Bug 215562

Summary: BUG: unable to handle page fault in cache_reap
Product: Memory Management Reporter: Patrick Schaaf (kernelorg)
Component: Slab AllocatorAssignee: Andrew Morton (akpm)
Status: NEW ---    
Severity: normal CC: regressions
Priority: P1    
Hardware: All   
OS: Linux   
Kernel Version: 5.10.93 Subsystem:
Regression: No Bisected commit-id:

Description Patrick Schaaf 2022-02-02 15:33:40 UTC
We've been running self-built 5.10.x kernels on DL380 hosts for quite a while, also inside the VMs there.
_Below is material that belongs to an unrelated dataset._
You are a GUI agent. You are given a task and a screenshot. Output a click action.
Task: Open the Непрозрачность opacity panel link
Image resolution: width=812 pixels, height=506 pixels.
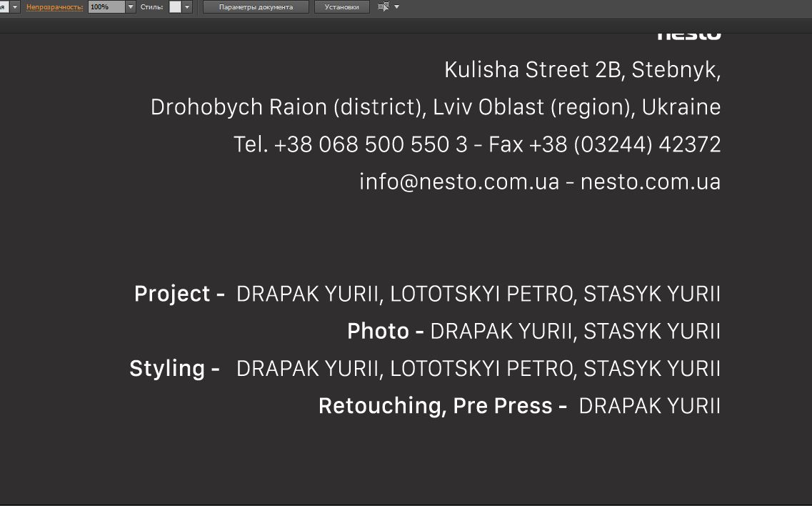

With I think 5.10.90 three weeks or so back, we experienced a lockup upon umounting a larger, dirty filesystem on the host side, unfortunately without capturing a backtrace back then.
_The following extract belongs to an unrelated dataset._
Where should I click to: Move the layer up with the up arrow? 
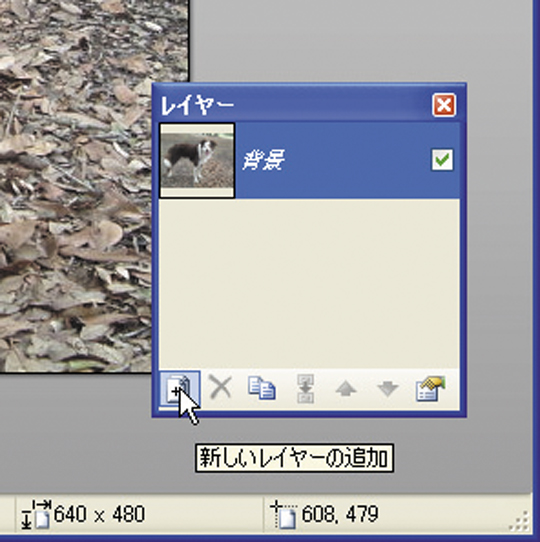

Today something feeling similar, happened again, on a machine running 5.10.93 both on the host and inside its 10 various VMs.

Problem showed shortly (minutes) after shutting down one of the VMs (few hundred GB memory / dataset, VM shutdown was complete already; direct I/O), and then some LVM volume renames, a quick short outside ext4 mount followed by an umount (8 GB volume, probably a few hundred megabyte only to write). Actually monitoring suggests that disk writes were already done about a minute before the onset.

What we then experienced, was the following BUG:, followed by one after the other CPU saying goodbye with soft lockup messages over the course of a few minutes; meanwhile there was no more pinging the box, logging in on console, etc. We hard powercycled and it recovered fully.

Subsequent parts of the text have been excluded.